Девственный лес всегда и всюду бывает сырой и мшистый, и у меня возникло ощущение, будто я нахожусь в болоте; но, слыша, что в том или ином месте, судя по качеству леса, есть расчет делать вырубку, я вспомнил, что стоит впустить туда солнце, и тотчас образуется сухая поляна не хуже любой, какие я видел. А сейчас, даже если вы хорошо обуты, ноги у вас будут мокрые. Если почва так сыра и болотиста в самое сухое время года, какова же она весной? Леса изобилуют здесь буком и желтой березой; последняя бывает очень крупной; есть ель, кедр, пихта и тсуга канадская; но от белой сосны нам попадались только пни, иногда очень толстые; сосну уже выбрали как единственное дерево, на которое здесь большой спрос. Кроме того, вырубили немного ели и тсуги. Лес восточных штатов, который в Массачусетсе продается на топливо, весь поступает из местностей ниже Бангора. Только сосна, и то больше белая, соблазнила кого-то кроме охотников побывать здесь раньше нас.

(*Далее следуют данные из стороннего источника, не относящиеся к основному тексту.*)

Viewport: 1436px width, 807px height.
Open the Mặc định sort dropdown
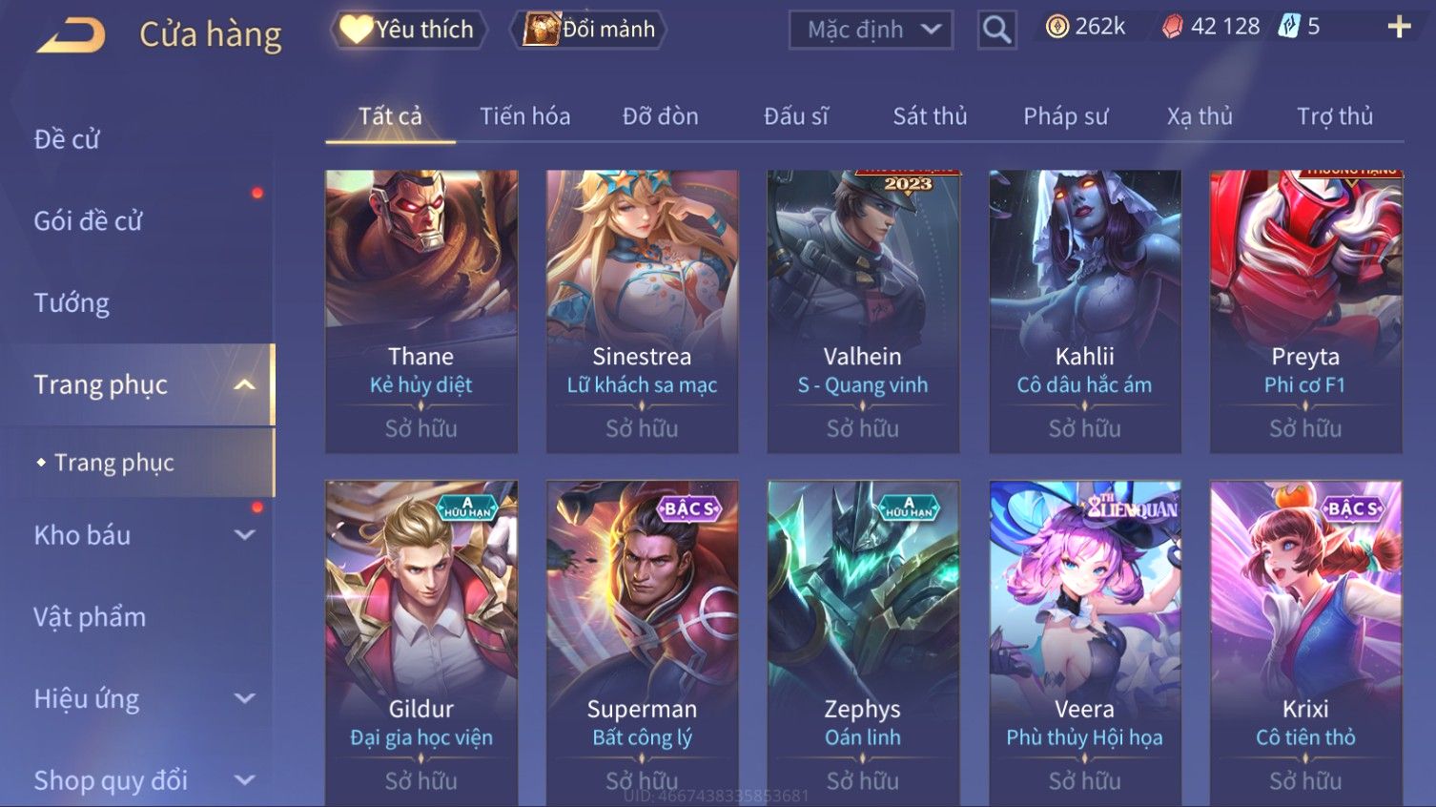871,30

Ферма Уэйта, в тридцати милях от Бангора, стоит на возвышенном месте, посреди обширной вырубки; оттуда открылся нам чудесный вид на реку, которая сверкала и переливалась далеко внизу. Моим спутникам случалось видеть отсюда Ктаадн и другие здешние горы; но в тот день стоял такой туман, что их не было видно. Виднелся только бесконечный лес, тянувшийся к северу и северо-западу вдоль Восточного Рукава к Канаде, а на северо-восток – к долине Арустука. Можно представить себе, сколько в нем всякой дикой живности. Вблизи же – засеянное поле, для этих мест большое; его особый сухой запах мы почуяли чуть ли не за милю.

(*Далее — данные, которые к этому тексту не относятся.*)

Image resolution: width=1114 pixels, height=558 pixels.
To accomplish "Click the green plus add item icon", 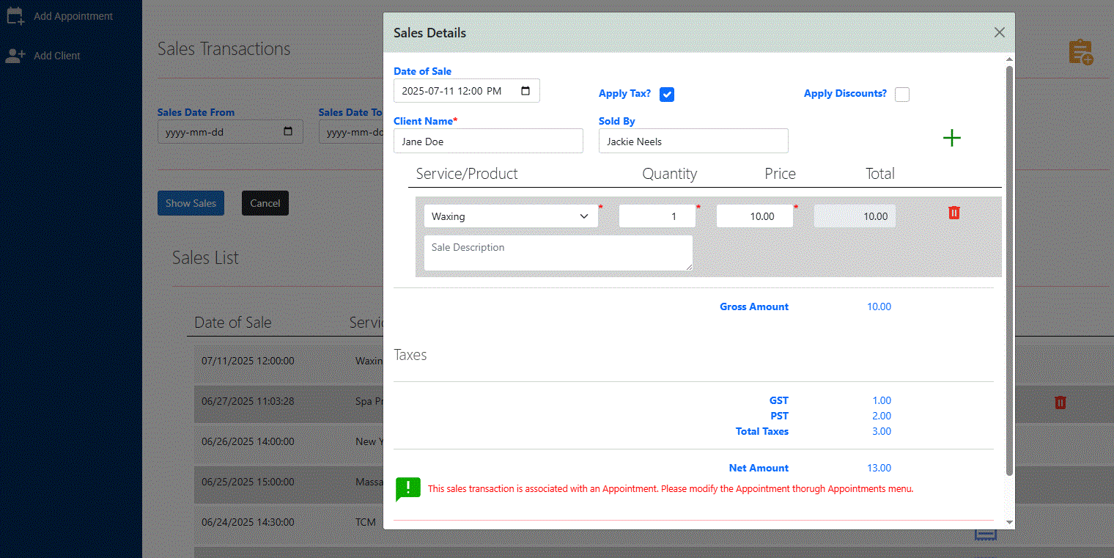I will [x=951, y=138].
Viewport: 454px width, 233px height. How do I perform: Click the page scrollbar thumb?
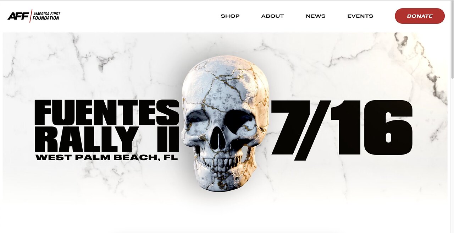point(452,40)
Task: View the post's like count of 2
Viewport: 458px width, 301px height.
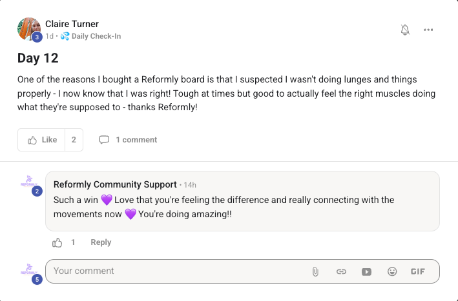Action: (74, 140)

В восемнадцати милях от Стрелки показалась ферма Мак-Кослина, или «дяди Джорджа», как запросто зовут его мои спутники, хорошо его знающие; здесь мы намеревались разрешиться от долгого поста. Дом его стоит в плодородной низине, в устье реки Литл Скудик, на противоположном, то есть северном, берегу Пенобскота. Мы собрались на берегу, там, где нас могли увидеть, и подали сигнал выстрелом из ружья, привлекшим сперва собак, а потом их хозяина, который перевез нас на свой берег в bateau. Вырубка со всех сторон, кроме берега реки, окаймлена оголенными стволами деревьев; было так, словно выкосили несколько квадратных футов среди тысячи акров и водрузили там наперсток. Здешнему хозяину принадлежит целое небо и весь горизонт; солнце словно весь день не заходит над его вырубкой. Здесь мы решили переночевать и ждать индейцев, ибо выше не было столь удобного причала. Хозяин не видел, чтобы проходили какие-нибудь индейцы; без его ведома это редко случается. Он сказал, что его собаки дают иногда знать о приближении индейцев за полчаса до их появления.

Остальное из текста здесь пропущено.